How severe does this issue affect your experience of using Ray?
- High: It blocks me to complete my task.
I am trying to build an XGBoost model in a distributed manner using XGBoostTrainer and also tune its hyperparameters using Ray Tune. My cluster consists of 4 r6i.4xlarge nodes, each containing 16 CPUs and 128GB of memory. I running 2 concurrent trails, with num_workers = 2
for each XGBoostTrainer. My dataset is in the form of parquet files (200 partitions for train set and 100 partitions for val set) which is residing in S3 and I am loading it using Ray Dataset. I am facing an OOM issue while the training is happening.
In the below documentation about XGBoostTrainer, it is suggested that each node needs to have about 3x the size of the dataset in memory (I may be mistaken here).

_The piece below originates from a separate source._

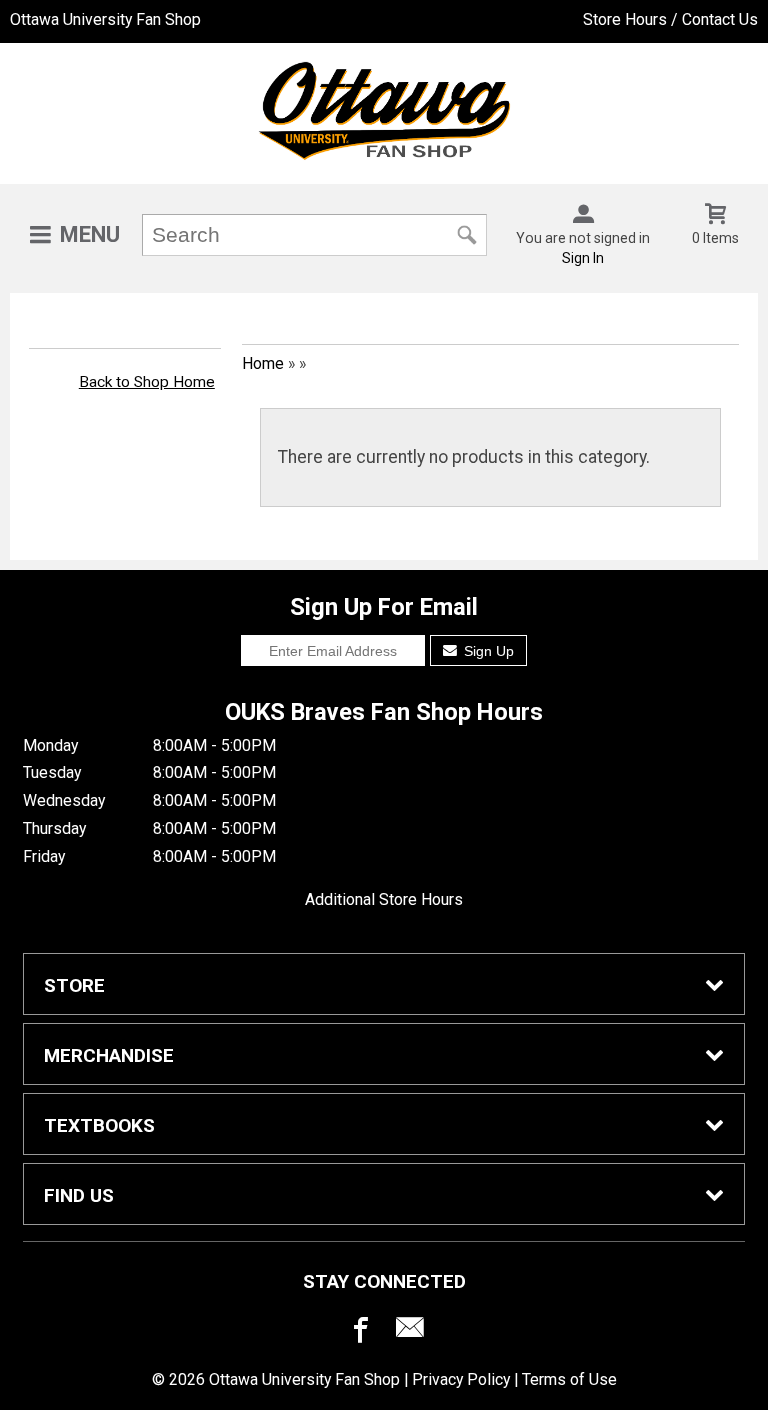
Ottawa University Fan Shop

https://docs.ray.io/en/latest/train/gbdt.html?highlight=xgboost#how-to-optimize-xgboost-memory-usage
But in the XGBoostTrainer benchmark provided below, the model was trained on a 100GB dataset with 10 m5.4xlarge instances, each having only 64GB memory, in which each node’s memory is less than the size of the dataset.
https://docs.ray.io/en/latest/ray-air/benchmarks.html#xgboost-training
Am I doing something wrong in selecting the type of nodes?
PS: I also tried restricting the no. of CPUs being used by each XGBoost actor by setting resources_per_worker = {'CPU' : 12'}
but it was still using all the cores of each node.